### Data records:
-- Begin --
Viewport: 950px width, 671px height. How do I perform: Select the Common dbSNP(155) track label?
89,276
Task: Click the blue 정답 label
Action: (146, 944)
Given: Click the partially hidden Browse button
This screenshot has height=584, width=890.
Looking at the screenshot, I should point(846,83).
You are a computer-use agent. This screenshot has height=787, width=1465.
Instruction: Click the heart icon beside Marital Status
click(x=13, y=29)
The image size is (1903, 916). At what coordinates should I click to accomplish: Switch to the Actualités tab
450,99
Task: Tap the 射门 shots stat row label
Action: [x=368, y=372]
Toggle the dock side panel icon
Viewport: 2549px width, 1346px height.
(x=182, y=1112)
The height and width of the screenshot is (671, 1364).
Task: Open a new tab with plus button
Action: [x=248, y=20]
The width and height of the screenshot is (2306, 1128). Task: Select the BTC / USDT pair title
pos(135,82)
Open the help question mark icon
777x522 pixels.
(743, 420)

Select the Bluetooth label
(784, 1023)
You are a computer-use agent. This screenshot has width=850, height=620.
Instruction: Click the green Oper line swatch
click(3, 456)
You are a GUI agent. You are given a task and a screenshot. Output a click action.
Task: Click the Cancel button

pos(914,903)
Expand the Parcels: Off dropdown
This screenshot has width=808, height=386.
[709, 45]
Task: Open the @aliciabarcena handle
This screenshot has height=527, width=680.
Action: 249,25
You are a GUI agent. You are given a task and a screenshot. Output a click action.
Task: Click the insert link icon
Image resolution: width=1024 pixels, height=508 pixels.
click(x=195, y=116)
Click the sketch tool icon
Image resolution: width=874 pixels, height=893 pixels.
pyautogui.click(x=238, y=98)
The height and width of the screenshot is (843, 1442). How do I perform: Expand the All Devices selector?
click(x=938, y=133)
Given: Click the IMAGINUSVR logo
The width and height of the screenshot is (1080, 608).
-- End --
### What you are asked to do:
Starting at the beginning of the records and ending at the line containing "Action: [x=248, y=20]", put those lines, both ends included, into a numbered list, leaving out any blank lines.

### Solved exercise:
1. Viewport: 950px width, 671px height. How do I perform: Select the Common dbSNP(155) track label?
2. 89,276
3. Task: Click the blue 정답 label
4. Action: (146, 944)
5. Given: Click the partially hidden Browse button
6. This screenshot has height=584, width=890.
7. Looking at the screenshot, I should point(846,83).
8. You are a computer-use agent. This screenshot has height=787, width=1465.
9. Instruction: Click the heart icon beside Marital Status
10. click(x=13, y=29)
11. The image size is (1903, 916). At what coordinates should I click to accomplish: Switch to the Actualités tab
12. 450,99
13. Task: Tap the 射门 shots stat row label
14. Action: [x=368, y=372]
15. Toggle the dock side panel icon
16. Viewport: 2549px width, 1346px height.
17. (x=182, y=1112)
18. The height and width of the screenshot is (671, 1364).
19. Task: Open a new tab with plus button
20. Action: [x=248, y=20]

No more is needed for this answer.